Bare Breasts Of The Bourgeoisie
The thing about trying to keep in tune with your environment is that you sometimes run the risk of already having a lot in common with your environment and it's not all good, you, or your environment. But you have pledged allegiance for better or worse and the thing that is your days, and your environment, will play itself out with or without your accord. You can set a thing into motion, which you cannot stop, until it plays itself out to its final act.

I've stopped reading books that make me want to kill myself and have set about the task of completing the thing I have tried to control for so long by not completing, Rocheblave. Church lady passersby sometimes pause and say "that's really pretty" and I go and assume they have been around long enough to know what was here before and I feel pretty good about it I don't mind saying.

I have to redo two of the three sets of stairs and put up a railing and this I started after much "let's wait just one more day dwelling in darkness." I was even doing other unnecessary detail work on the house rather than complete the thing that grants me this modicum of freedom; a taste of "you're not a complete fuckup."

I re-glazed the last 18 panes of glass on the two salvage yard replacement widows that I paid too much for but had to have to plug the fire-ravaged hole in the eastern wall of the bedroom. And that only needed doing in the sense that I knew I would use it against me if I didn't re-glaze them. I cleaned up a few years worth of giant sycamore leaves and accumulated construction debris from under the house and hauled two heavy pickup truck loads to the dump on Elysian Fields.

I had to listen to Killer bark relentlessly for two days and breathe in the smell of wet fermented dog shit on successive, hot, muggy, New Orleans days. In the end I was calling him Butch and suffering his sporadic and inexplicable silences. I used a reciprocating saw with a jagged blade to trim some junk tree limbs from the fence which separates us while his master lady yelled at him to leave me alone and I wondered would I increase or decrease his intense feelings for me if his snout got slashed while he tried getting his fangs on my white knuckles.

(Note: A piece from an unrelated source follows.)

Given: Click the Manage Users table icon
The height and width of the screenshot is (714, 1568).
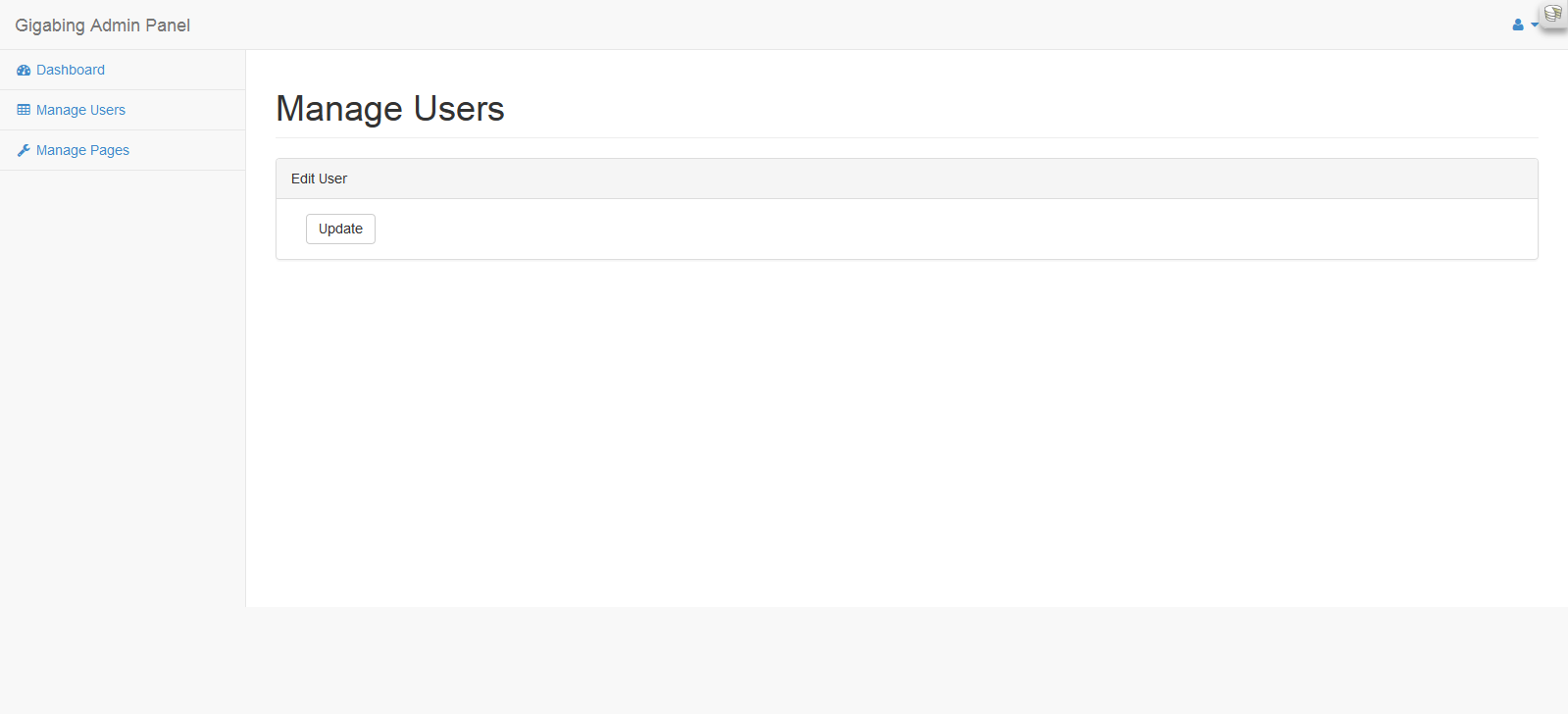Looking at the screenshot, I should point(24,110).
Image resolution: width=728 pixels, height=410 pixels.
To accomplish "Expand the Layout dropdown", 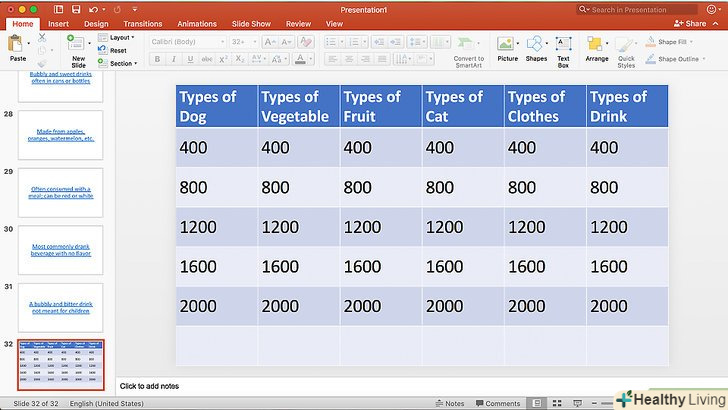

The book, excellent, despite the fact that only Dreiser's Great American Tragedy has depressed me more, was The Sheltering Sky, by Paul Bowles. Here's your excerpt: "If she could only give up, relax, and live in the perfect knowledge that there was no hope."

Mardi Gras happened. Three bystanders got shot and one killed on St. Charles on a stretch of the neutral ground (median) that is known as the "freedom zone" (although that's not the exactly what it's called), which is a length of about 8 blocks prior to Lee Circle where rival gangs (although gangs are not exactly what we have here in New Orleans) and their families are supposed to co-exist peacefully for the duration of Carnival parades.

Also, I am told there was a letter to the editor in the Times Picayune bemoaning the fact that in 2004, the 21st century, 40 years after the hard won successes of many a civil rights battle, that in Metairie, the first westerly suburb of New Orleans, and the recipient of the great "white flight" legions those 40 years ago, that an all black New Orleans marching band participating in the suburban version of Mardi Gras, was racially berated along stretches of the parade route by a small but hateful and vociferous minority.

I quit going to Metairie parades after witnessing a similar situation eight or nine years ago. Anyway, there is always a whole lot going on here, during Mardi Gras, and otherwise, and not much of it makes it onto those tapes sold on independent TV stations featuring the bare breasts of the white middle class on Bourbon Street.